Overall, there are insufficient data to establish the superiority of non-calcium binding agents over calcium-containing phosphate binders for such important patient-level outcomes as all-cause mortality and cardiovascular morbidity. Moreover, full adoption of sevelamer and lanthanum by government drug reimbursement agencies in place of calcium salts would lead to a large increase in health care expenditure [126]. Even assuming that sevelamer can be associated with a clinical benefit, Manns et al. [126] documented that the cost per quality-adjusted life years (QALY) gained for treating all dialysis patients with sevelamer, compared with calcium-based phosphate binders, was too high and unattractive. Recently, Bernard et al. [127] evaluated the cost-effectiveness of sevelamer compared to calcium-based binders as the first-line treatment of hyperphosphataemia in dialysis patients in the UK. Data on hospitalisations, resource utilisation and survival were derived from the DCOR study [108]. The use of sevelamer resulted in a gain of 0.7 life years and 0.44 QALY. Total per-patient costs were higher for sevelamer, resulting in an incremental cost of £22,157 per QALY gained and £13,427 per life years gained.

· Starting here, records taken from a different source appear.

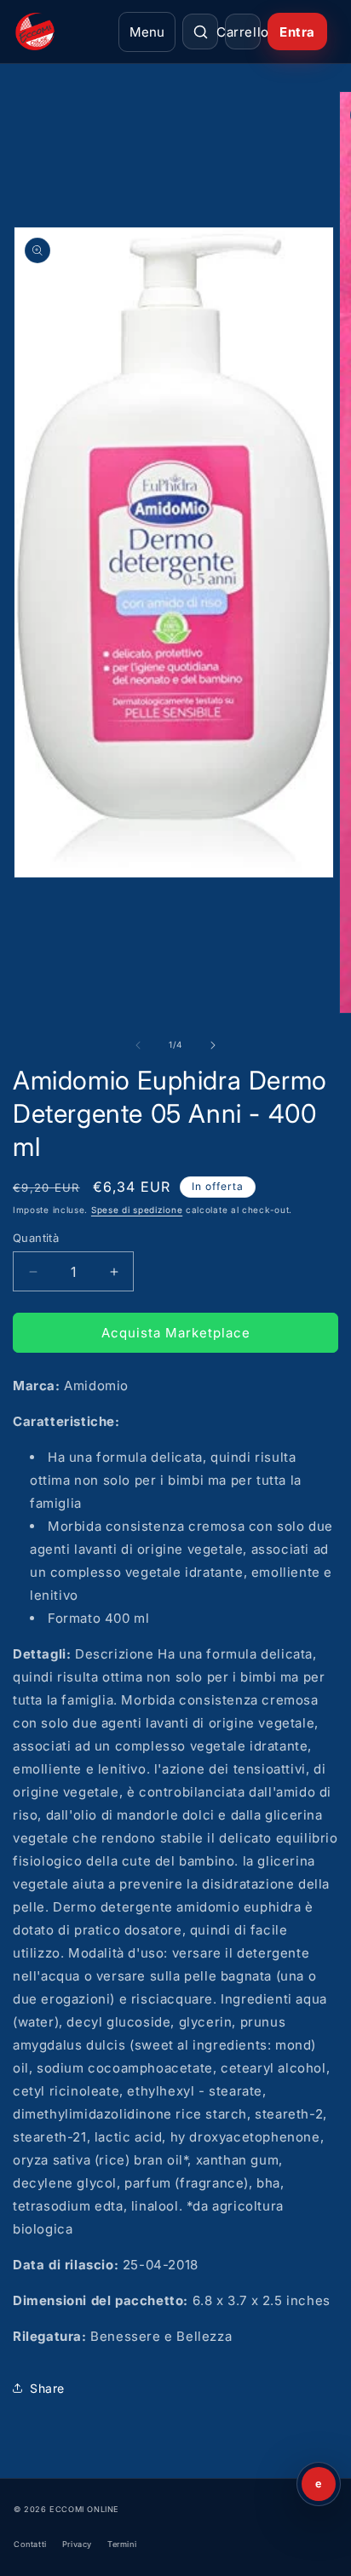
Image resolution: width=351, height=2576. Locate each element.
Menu (146, 32)
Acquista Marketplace (175, 1333)
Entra (297, 32)
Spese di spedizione (136, 1210)
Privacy (77, 2544)
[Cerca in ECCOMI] (200, 31)
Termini (121, 2544)
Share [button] (47, 2388)
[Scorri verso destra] (213, 1045)
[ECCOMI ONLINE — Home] (61, 31)
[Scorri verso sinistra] (138, 1045)
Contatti (30, 2544)
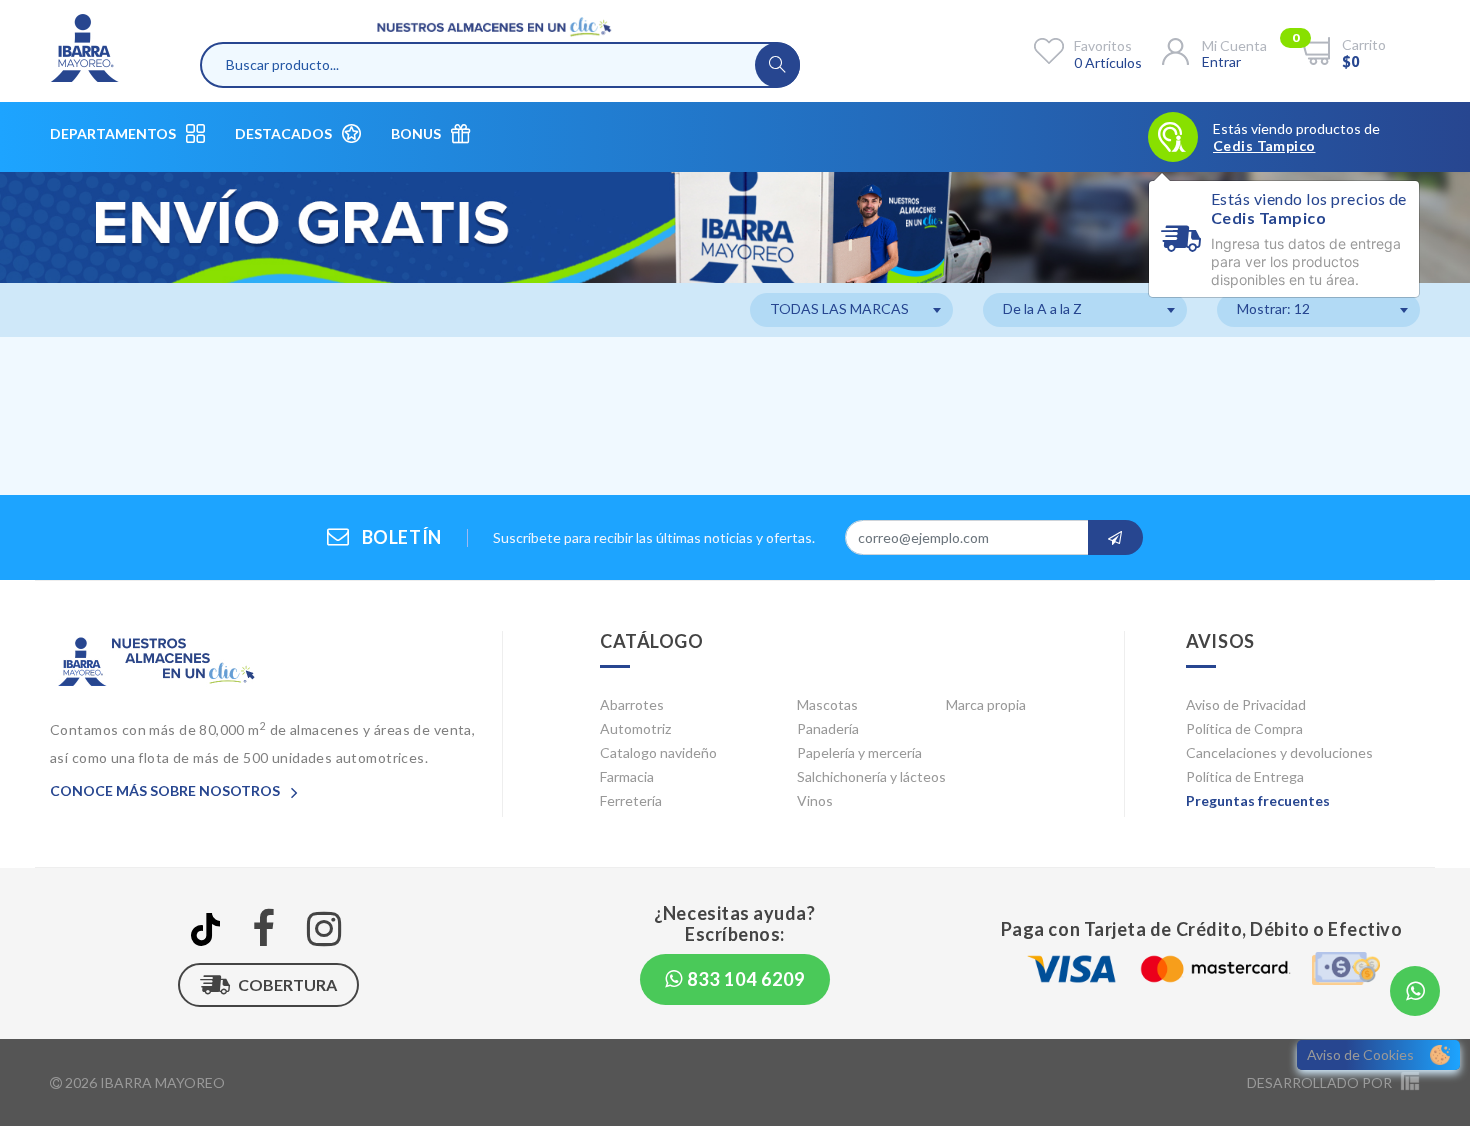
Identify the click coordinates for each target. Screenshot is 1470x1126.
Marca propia (986, 704)
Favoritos (1103, 45)
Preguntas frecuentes (1258, 800)
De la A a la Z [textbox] (1042, 308)
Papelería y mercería (859, 752)
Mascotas (827, 704)
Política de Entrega (1245, 776)
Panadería (828, 728)
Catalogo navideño (658, 752)
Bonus (416, 133)
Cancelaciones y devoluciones (1279, 752)
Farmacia (627, 776)
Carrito (1364, 44)
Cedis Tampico (1264, 146)
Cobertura (287, 984)
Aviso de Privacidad (1246, 704)
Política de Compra (1244, 728)
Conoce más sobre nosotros (166, 790)
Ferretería (631, 800)
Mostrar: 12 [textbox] (1273, 308)
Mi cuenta (1234, 45)
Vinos (815, 800)
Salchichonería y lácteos (871, 776)
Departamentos (113, 133)
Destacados (283, 133)
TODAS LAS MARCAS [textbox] (839, 308)
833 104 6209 (744, 979)
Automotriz (635, 728)
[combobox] (851, 310)
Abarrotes (632, 704)
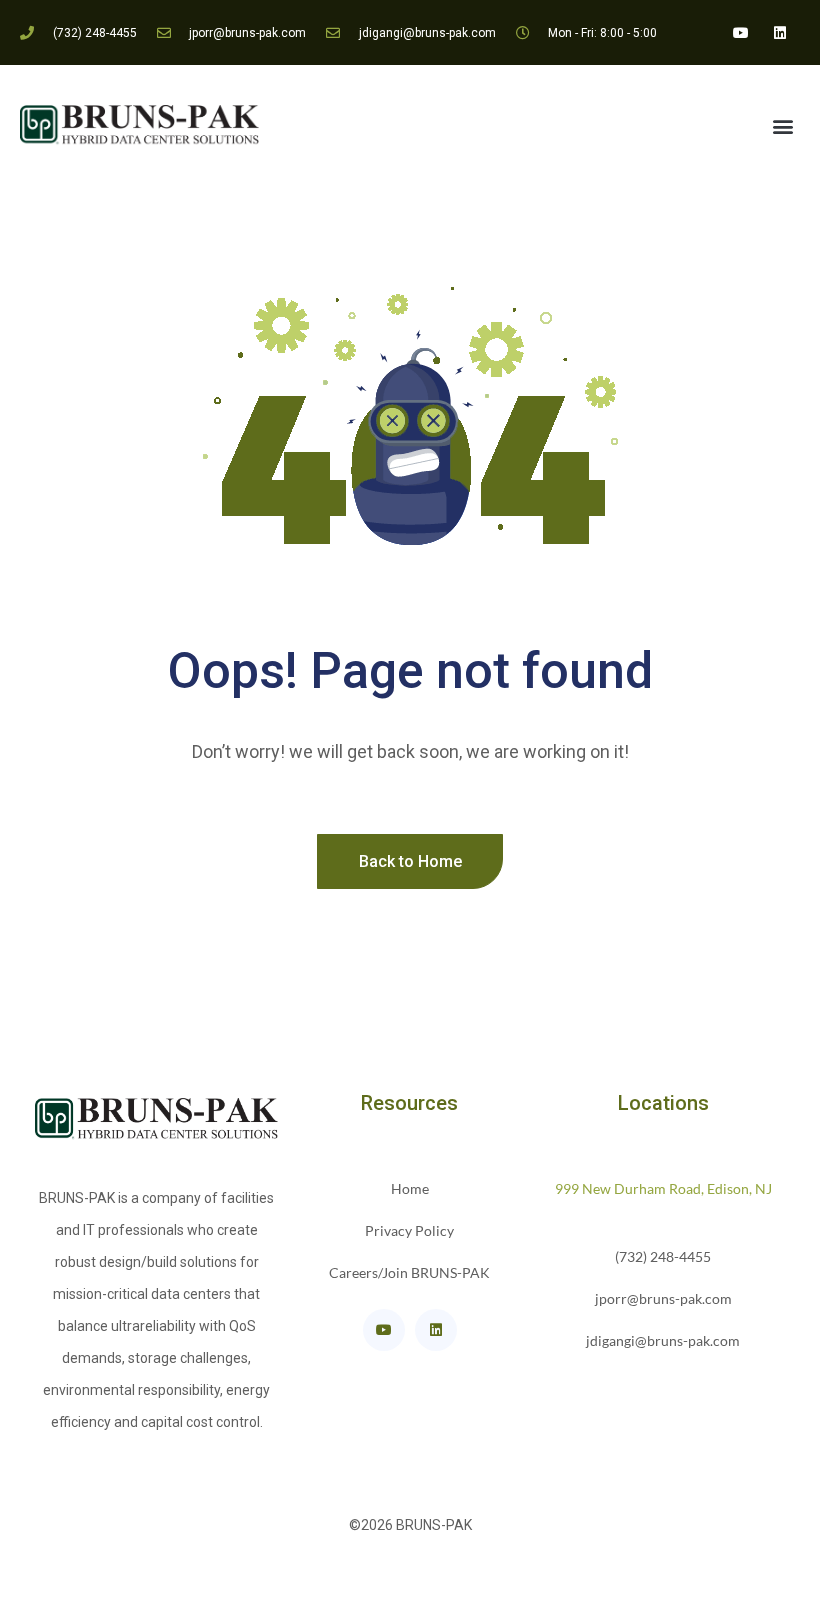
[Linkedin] (780, 32)
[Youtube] (741, 32)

The incremental cost effectiveness ratio (ICER) was £50,356 per QALY gained, a value non-attractive from an economic point of view to propose sevelamer as a first-line therapy. Assigning to lanthanum a health gain similar to that of sevelamer, it can be roughly estimated that the ICER for lanthanum is similarly high.

Thus, the choice of phosphate binder should be individualised, considering the clinical context, the individual tolerability (the use of phosphate binders is associated with side effects, especially gastrointestinal, and generally dose-dependent) and the concomitant effects on other parameters of mineral metabolism besides those on serum phosphorus (such as serum calcium and PTH). Calcium-based binders should be considered as the preferred first-line option because of their cost-effectiveness.

The compliance of patients to treatment is another aspect to consider in the choice of a phosphate binder. A not negligible proportion of dialysis patients have uncontrolled serum phosphorus because of poor adherence to therapy [128130]. Phosphate binders accounted for about one-half of the daily pill burden [129, 130], and no adherence to phosphate binders was reported to be greater than that of other drugs, such as antihypertensive drugs [128]. The percentage of patients considered adherent to binder therapy ranges between 72 and 98 % in different randomised trials [71, 73, 74, 77, 131]. The high pill burden from phosphate binders may affect patients’ adherence to therapy and their ability to maintain optimal serum phosphorus levels [128]. Educational strategies can also help to improve the control of hyperphosphataemia in CKD patients and should be one of the methods of improving achievement of serum phosphate targets [132, 133].

The primary advantage for more recently developed phosphate binders (lanthanum carbonate and sevelamer) is a decrease in hypercalcaemia in CKD patients. Existing trials using patient-focused end points are inadequate to inform clinical recommendations for any phosphate binder, and further research using a randomised controlled trial design is required before advocating that newer agents are superior to existing lower cost interventions. Trials of direct comparisons between calcium salts, sevelamer and lanthanum carbonate in CKD patients with primary outcomes of all-cause and cardiovascular mortality, fractures, hospitalisation and parathyroidectomy are desirable.